The software application reads a list of photon arrival times generated by a multiple-event time digitizer, which records them with a precision of 100 picoseconds. The hardware component is an off-the-shelf resonant axial scanning lens that changes the focal plane hundreds of thousands of times per second. By coordinating the rapidly scanned laser beam across different depths within the brain with the digitizer timing signals, the origin of each photon within the sample can be determined to reconstruct continuous three-dimensional (3D), high spatiotemporal resolution images and movies.

To test whether PySight was truly plug and play, the researchers took the multiscaler to another lab on the Tel Aviv University campus. They were able to simply plug the device into another multiphoton microscope, download the PySight software, and start recording single-trail odor responses in fruit flies genetically modified to express voltage indicators. PySight was able to retain over 200 times lower data rates than those of a conventional data acquisition system with comparable voxel sizes. The study was published on September 13, 2018, in Optica.
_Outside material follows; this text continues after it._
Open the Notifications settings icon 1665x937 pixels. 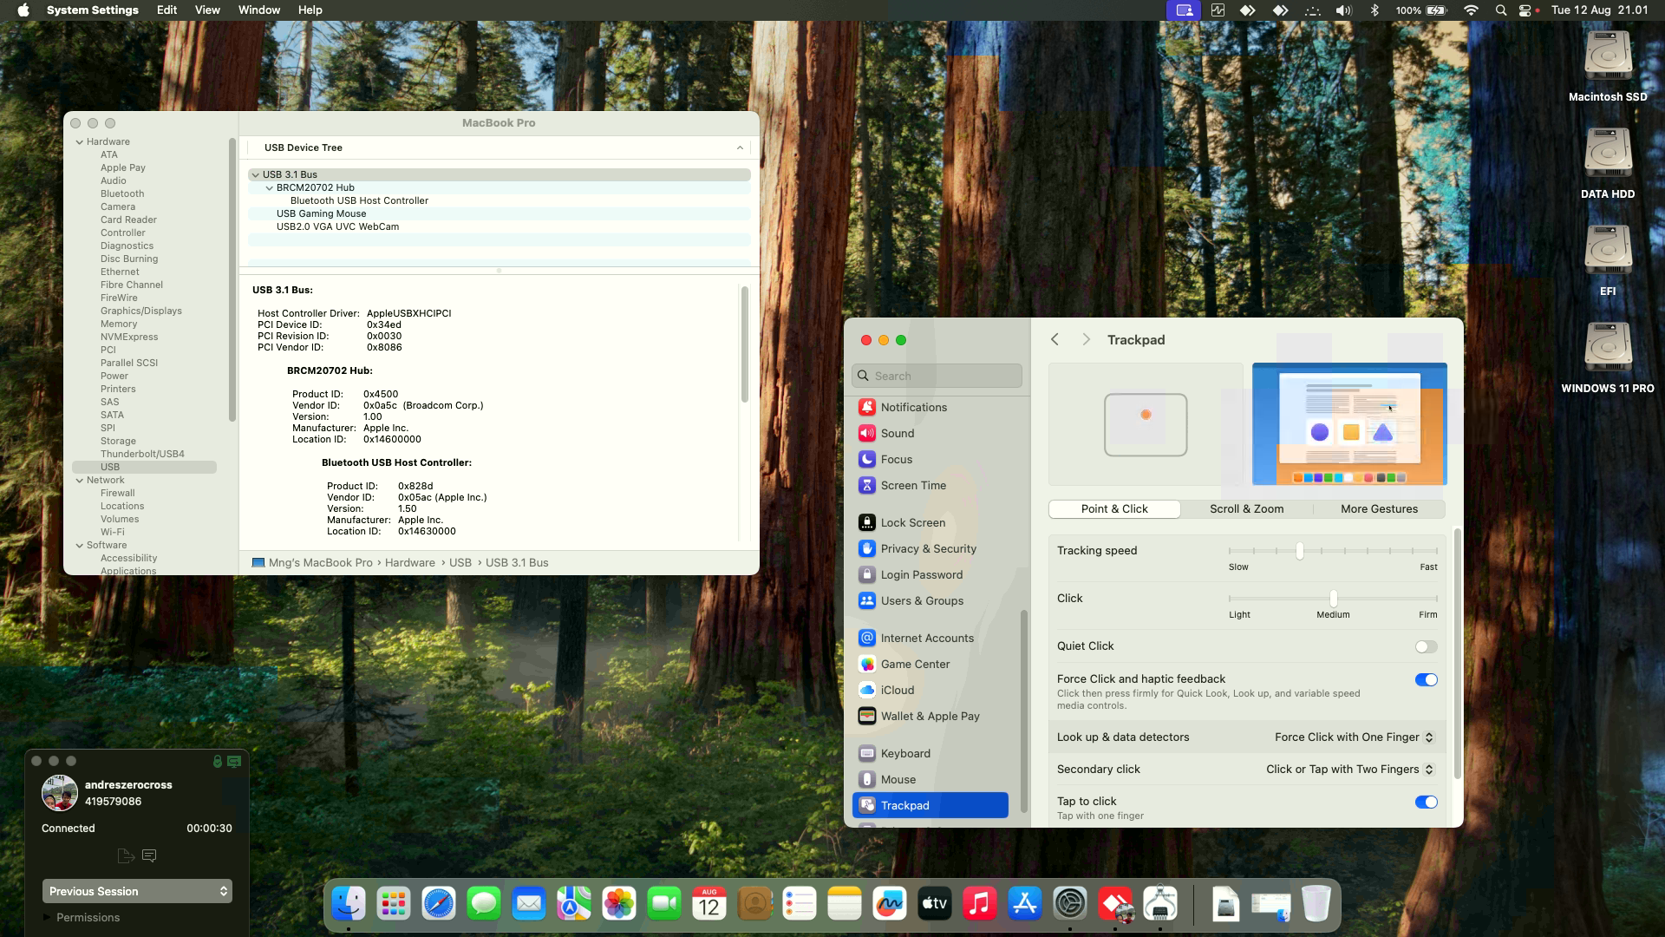tap(866, 407)
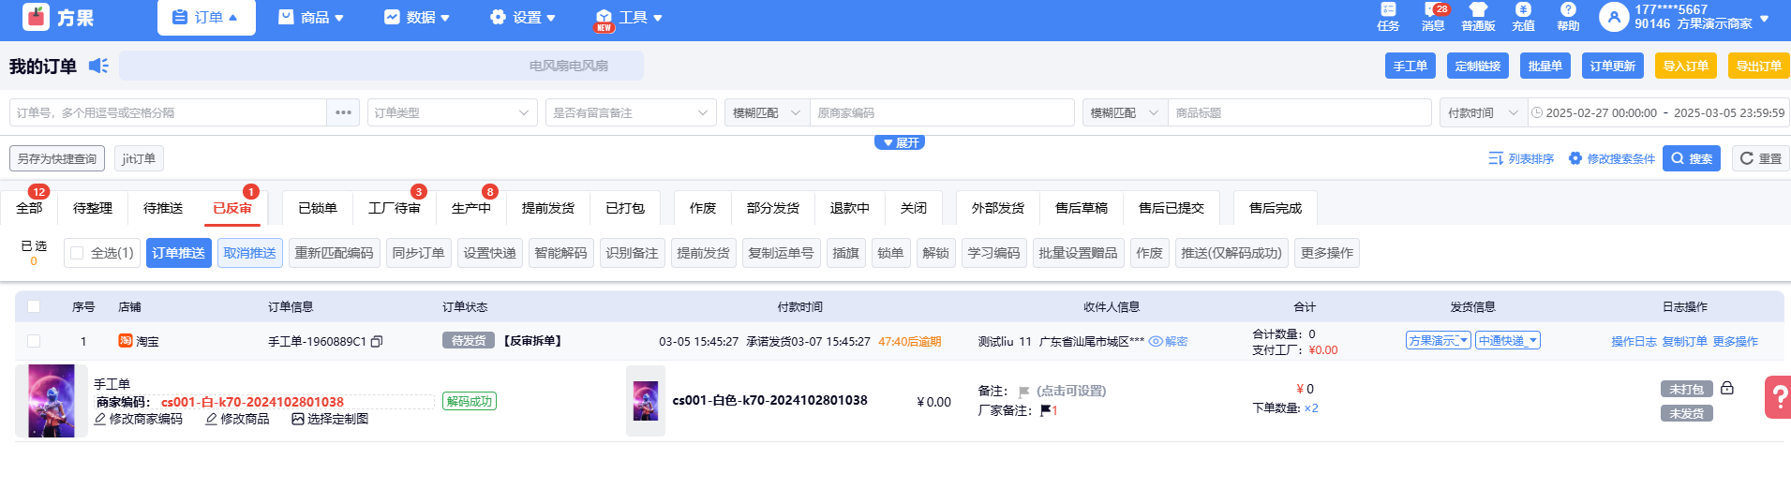This screenshot has width=1791, height=489.
Task: Click the lock icon beside 未打包
Action: [x=1727, y=388]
“To reconstruct a multidimensional image, knowing when each photon hits the detector isn't enough. It's necessary to also know where it originated in the brain,” said senior author Pablo Blinder, PhD, of the TAU Center for Nanotechnology. “To tackle this challenge, microscopists have used a detector-readout method called photon counting. However, because its implementation required extensive electronics knowledge and custom components, photon counting has never been widely adopted.”

“PySight's easy installation procedure and its integration with state-of-the-art hardware eliminate such concerns. Because the software is freely available to the public, it should greatly aid labs previously deterred by the high technical barrier that accompanied 3D imaging,” concluded Dr. Blinder. “Because of its generic application interface, PySight could also be used to interpret similar photon detection time lists from suitable hardware devices.”